Careless Lady (1932)
6/10
Never steal a wife's identity....especially when she doesn't even exist!
16 August 2018
Warning: Spoilers
She's a clown....that Sally Brown!

Tired of living with her two stuffy old maid aunts, 18 year old Sally (Joan Bennett) decides to utilize her inheritance and take a luxury liner over to Paris to hobnob with the upper crust, posing as "Mrs. Stephen Illington", an estranged wife, and taking up with a few gigolos along the way until all of a sudden. "Mr. Stephen Illington" (John Boles) shows up and decides to go along with her hoax to teach her a lesson. By chance, their staterooms are right next to each other, so the romantically inclined Parisian hotel maid and bellboy make sure that their rooms are accessible (only made aware to Bennett when Boles' funny looking pooch visits her in the bathtub) and that all of their needs are met.

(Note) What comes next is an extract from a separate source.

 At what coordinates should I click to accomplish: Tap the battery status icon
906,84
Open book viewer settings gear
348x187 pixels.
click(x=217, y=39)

As things begin to get romantic between the two (especially after Boles rescues Bennett from one of the rather lascivious gigolos), Bennett sneaks out on him, and in a very funny sequence, a singing Boles is confronted by a beautiful singing voice he assumes is Bennett's, only to be greeted by a enormously large chambermaid on the other side of the door. Back in her hometown with aunts Josephine Hull (of "Arsenic and Old Lace" and "Harvey" fame) and Martha Mattox (deliciously deaf as a post) throwing a party for her, Bennett is introduced to "Mr. Brown" who turns out to be none other than her phony husband, now determined to have a real marriage! Town gossip spreads, with some delightful malapropisms from Ms. Mattox making the last reel of the film quite funny.

Over the past ten years, I have studied quite a bit about the varied career of Joan Bennett, not quite the legend she deserves to be, but certainly worth a second thought thanks to her early ingenue years, her film noir vixen years, the decade of devoted wife and mother roles, and of course, the icing on the cake of her career, her matriarchal role as the sometimes gloomy Elizabeth Stoddard on "Dark Shadows". Bennett's early years range from bland to lightly humorous, and this fortunately, is one of her better early roles, a forgotten light romantic comedy from Fox Studios, with Boles very good as her phony love interest who may become the real thing thanks to her ridiculous hoax. Unbelievable plot? Certainly! But well done in spite of all that? Definitely!